Give, as a numbered list, the part of the records below that opens with the line containing "You are a GUI" and closes with the last line of the records, both ends included. Leave out blank lines and the pictures.

> [RECORDS SUPPLIED]:
■ ■ ■ ■

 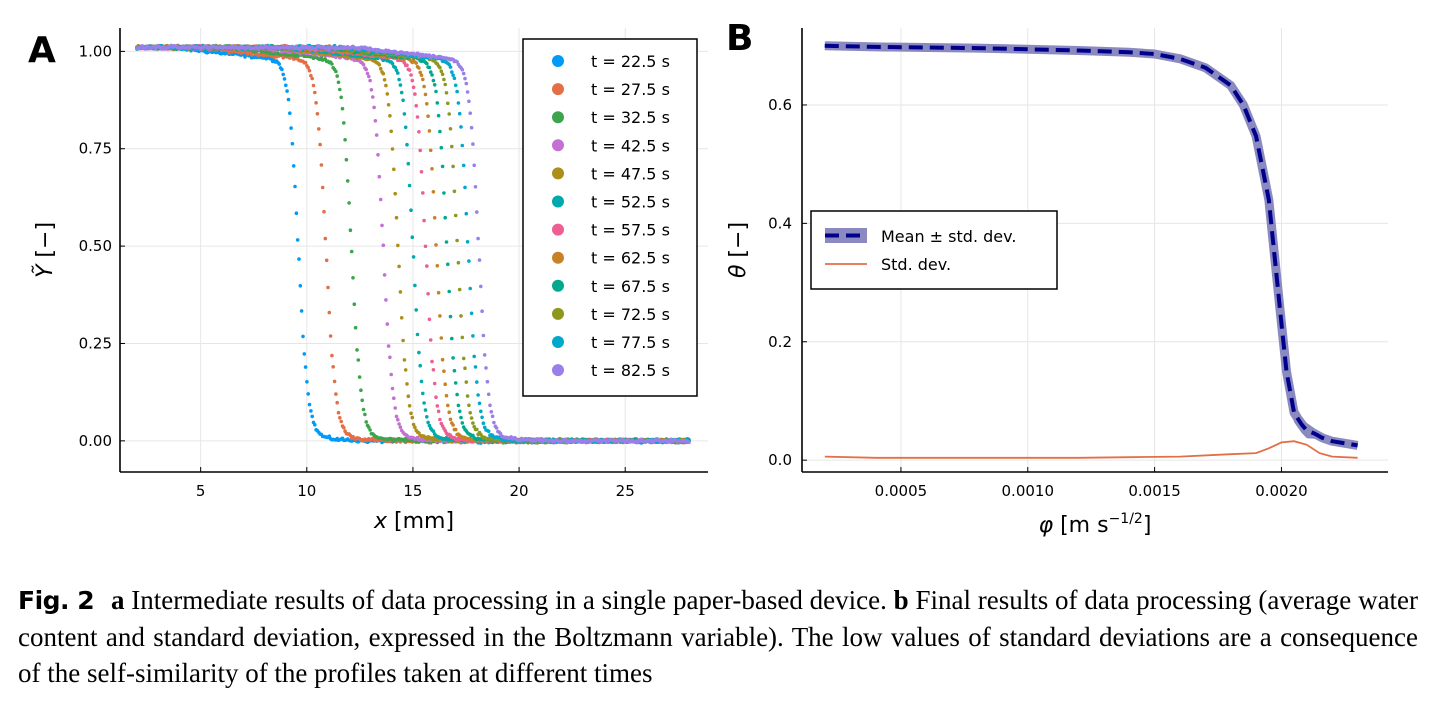 What do you see at coordinates (306, 491) in the screenshot?
I see `x-tick-label: 10` at bounding box center [306, 491].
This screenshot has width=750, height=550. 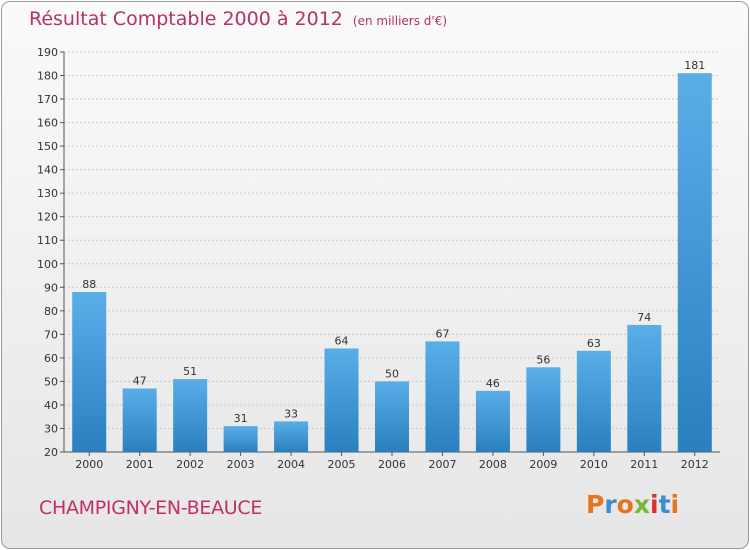 What do you see at coordinates (51, 334) in the screenshot?
I see `y-tick-label: 70` at bounding box center [51, 334].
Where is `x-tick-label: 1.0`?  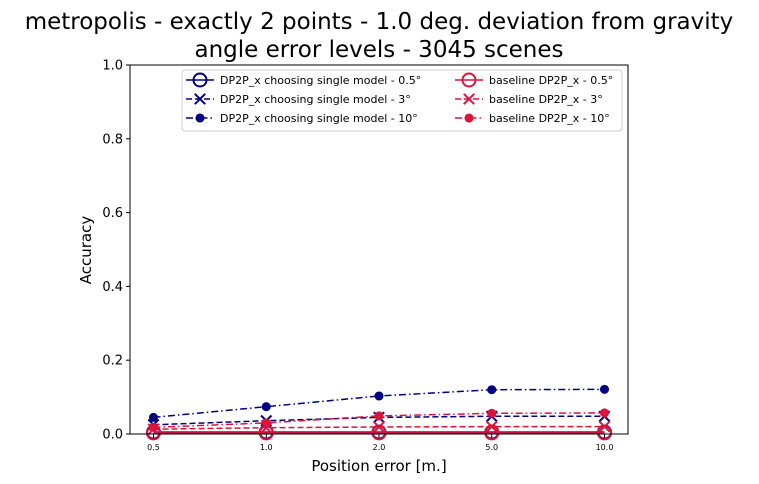 x-tick-label: 1.0 is located at coordinates (266, 448).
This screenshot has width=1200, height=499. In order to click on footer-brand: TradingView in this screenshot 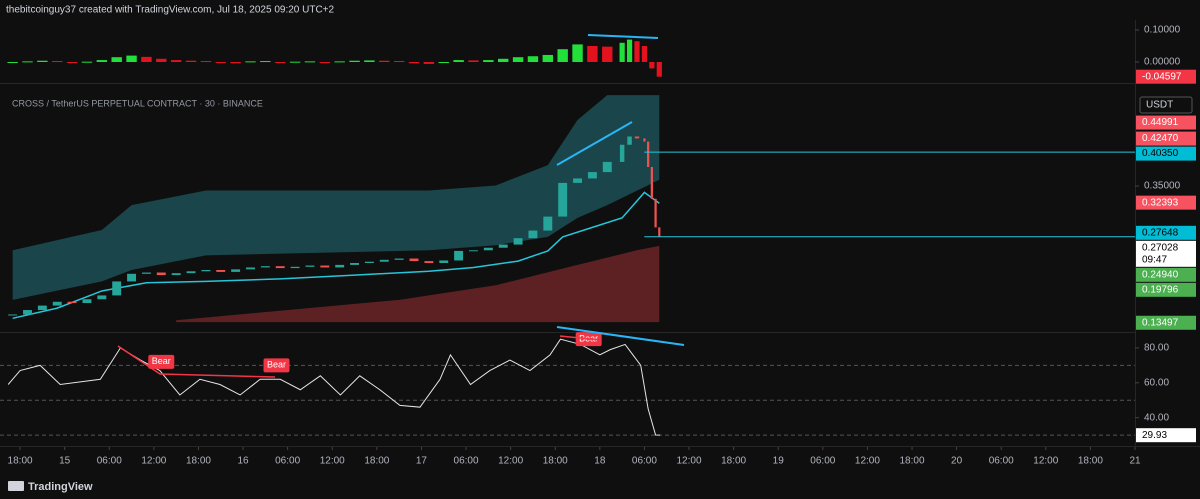, I will do `click(60, 487)`.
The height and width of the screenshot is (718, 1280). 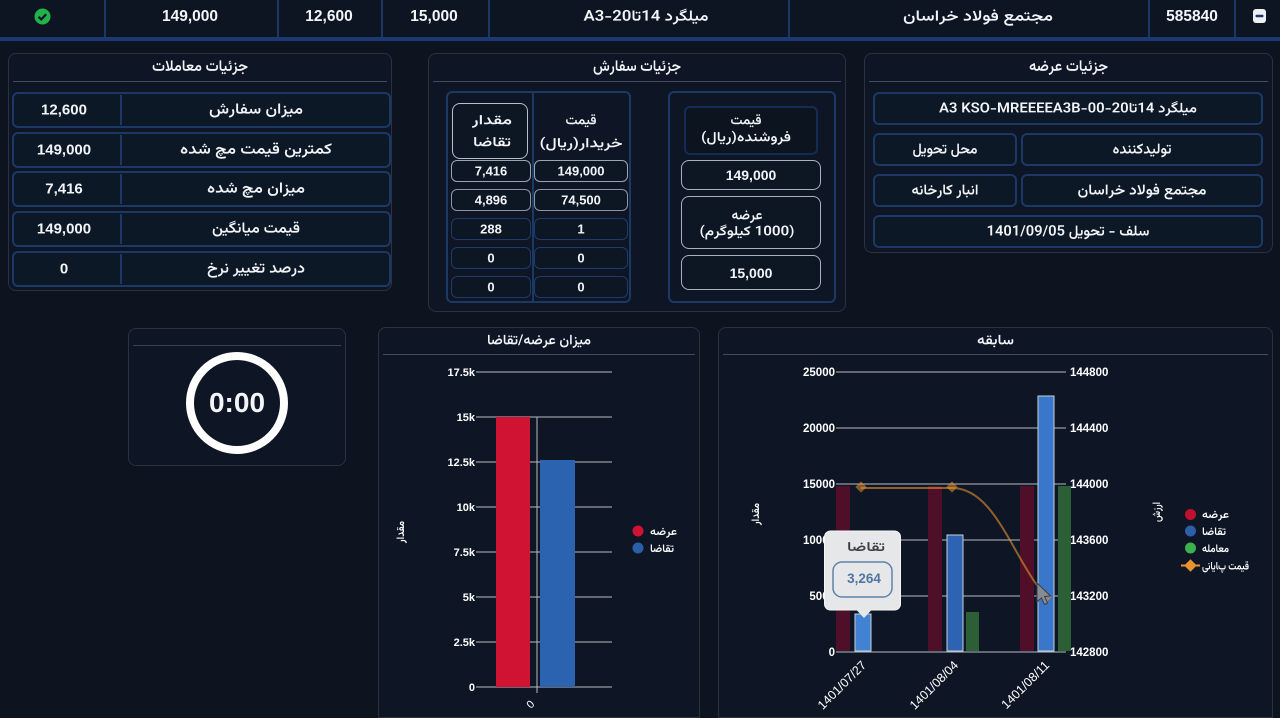 What do you see at coordinates (842, 685) in the screenshot?
I see `svg-text: 1401/07/27` at bounding box center [842, 685].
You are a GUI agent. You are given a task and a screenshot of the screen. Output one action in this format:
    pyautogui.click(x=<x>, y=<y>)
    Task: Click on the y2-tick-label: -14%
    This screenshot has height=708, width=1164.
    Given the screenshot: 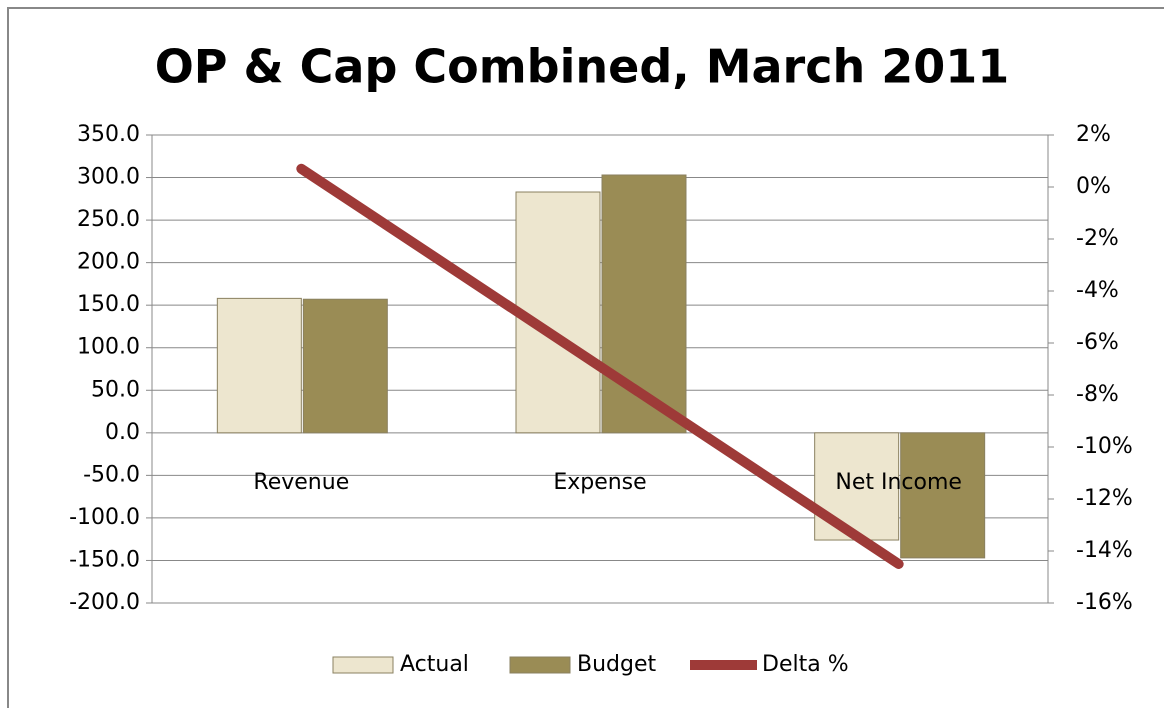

■ ■ ■ ■

> [TASK ANSWER]:
1. You are a GUI agent. You are given a task and a screenshot of the screen. Output one action in this format:
2.     pyautogui.click(x=<x>, y=<y>)
3.     Task: Click on the y2-tick-label: -14%
4.     This screenshot has height=708, width=1164.
5.     Given the screenshot: 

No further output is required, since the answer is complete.